There was nothing more to be done for the present, and the boys filed out of the store, after having expressed their thanks to Mr. Talley for the way he had championed their cause.
“Gee!” murmured Joe, as they went up the street toward their homes, “I know how a fellow feels now after he’s been put through the third degree.”
“It was rather a hot session,” agreed Bob. “But I’m glad we had it out with him instead of running away. It’s always best to take the bull by the horns. And you can’t blame Mr. Larsen for feeling sore about it. Any one of us would probably have felt the same way.”

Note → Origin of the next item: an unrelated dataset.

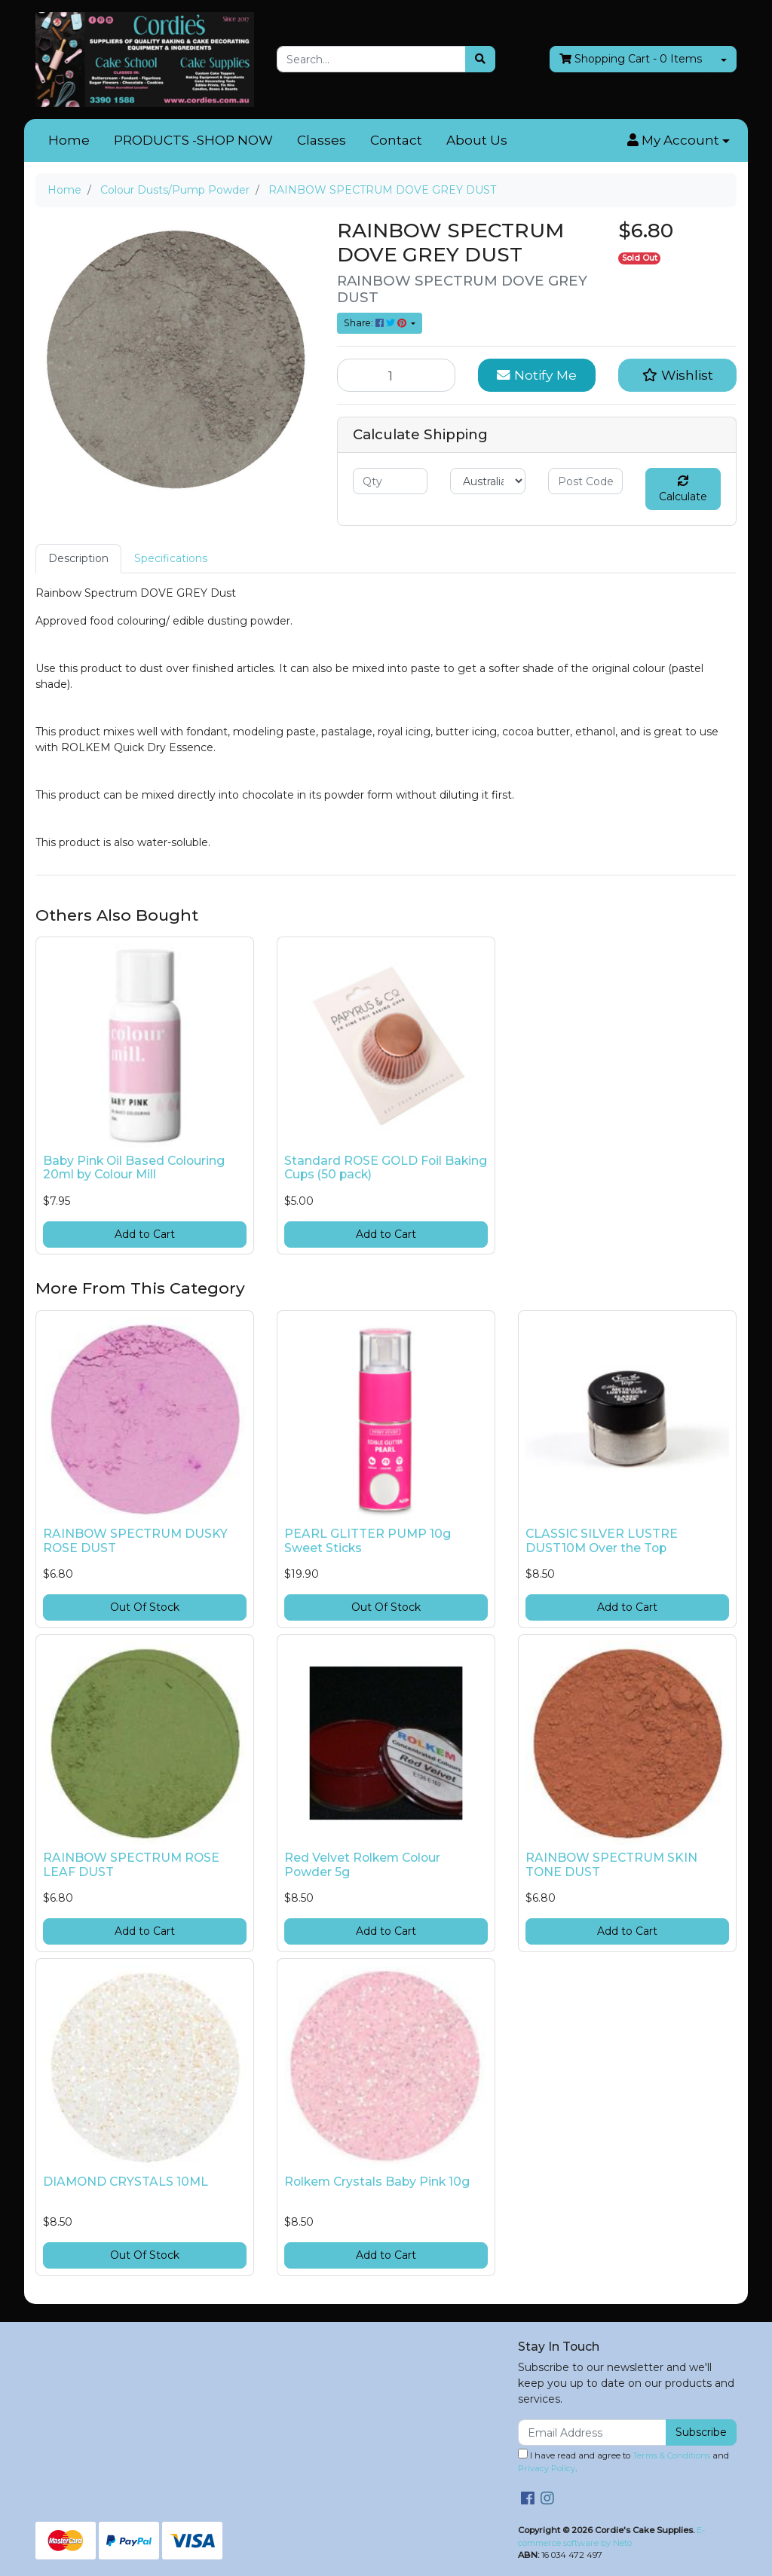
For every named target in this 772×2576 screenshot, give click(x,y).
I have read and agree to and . (623, 2461)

“Sure thing,” admitted Herb. “But think of that dirty trick of Buck Looker in putting stones in snowballs! It wasn’t only that one that went through the window. Every time I got hit it made me jump.”
“Same here,” said Jimmy. “I was thinking all the time that they were the hardest snowballs I ever felt, but it never came into my mind that there were stones in them.”
“Trust Buck to be up to every mean trick that any one ever thought of,” returned Bob. “He hasn’t got over the way we showed him up at Mountain Pass. He thought he had us dead to rights in the matter of that burned cottage, and it made him wild to see the way we came out on top. He and his gang would do anything to get even.”
“It will be interesting to see what he’ll say when this matter of the window is put up to him and his pals,” remarked Herb.